Agar is usually mixed with other nutrients to make media, in which microorganisms can be cultured and tested. This study aimed to formulate white rice powder to substitute agar for the preparation of growth media to culture some bacterial and fungal strains. Following the standard methods, nutrient agar, potato dextrose agar, and blood agar media were carefully prepared. Following the same methods, rice-based media were prepared by adding rice powder instead of agar. Pure strains of E. coli, Staphylococcus aureus, Rhizopus stolonifer, and Aspergillus niger were used to evaluate growth rates (colony formation for bacteria) and mycelial radial growth (for fungi) within agar-based media and rice-based media. There was no significant difference between the growth rate within agar-based media and rice-based media for bacterial strains, but fungal strains were well flourished better within the rice-based media than bacterial strains.

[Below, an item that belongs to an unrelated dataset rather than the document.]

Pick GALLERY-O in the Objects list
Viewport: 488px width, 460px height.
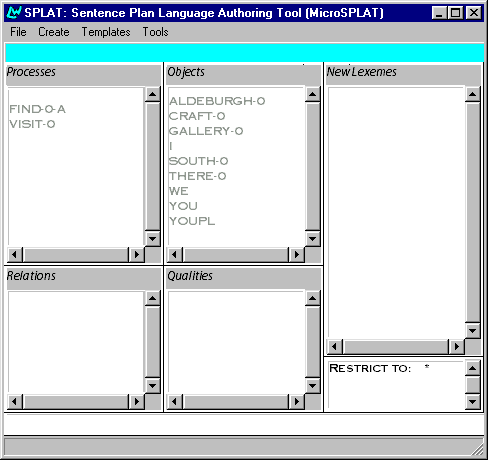pyautogui.click(x=206, y=131)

Although rice is a potential material for the solidification of nutrient media instead of agar, it can also add important nutritional components, and the amount of rice sufficient to result in the required solidification should be considered, which involves rice varieties.

Indexing and Abstracting

Introduction

The Asian rice (Oryza sative L.) is a monocot plant, and its grains are long, medium, and short-seeded. Long-seed rice is characterized by a high amount of amylose (the sticky substance), while the medium-size rice grain is characterized by a high amount of amylopectin, which makes it stickier than the long-seed rice [1]. The world production of rice-grain during 2022 was 756.7 million metric tons [2].

Before cooking, most of the starch from the rice grain will be lost when rinsed, hence, the ability of rice grain to sticking together will be reduced [2], but when cooked, high amount of water (about 68%) will be added to its nutritional contents, hence, the other components will be decreases (e.g., carbohydrates will be (ca. 28%), and proteins (ca. 3%)) and it provided about 130 kilocalories per 100 g [3,4]. The nutritional contents for the non-cooked grains show carbohydrates as a main constituent (ca. 89%), protein (ca. 8%), and few amount of fiber (ca. 1.5%) and fat (less than 1%). Several important minerals (Ca, Fe, Mg, P, K, Na, Zn, Cu, Mn, and Se), vitamins (B1, B2, B3, B5, B6, B9, Vitamin E, and Vitamin K), and fatty acids (saturated, monounsaturated, and polyunsaturated) are also detected [5]. Some bacterial spores (e.g., Bacillus cereus) were detected in rice, and they can produce toxins if rice is stored within 4–60 °C, though rapid cooling of the cooked rice will reduce toxin production [6].

Agar is usually obtained from some red algae species, and it is a polysaccharide that acquires gelatinous properties [2]; hence, it is usually added according to certain formulas so as to produce a certain level of solidification in media [7]. It consists of 70% agarose and 30% agaropectin. Agarose is made of D-galactose and 3,6-anhydro-L-galactopyranose, while agaropectin is made of D-galactose and L-galactose [8]. Agar can be solidified as a gel-like substance when mixed with water during the preparation of media of certain types: nutrient and nutrient-rich (for bacterial growth), or selective agar (by adding certain materials, as in tissue culture). Agar media can be melted over 85 °C [9,10].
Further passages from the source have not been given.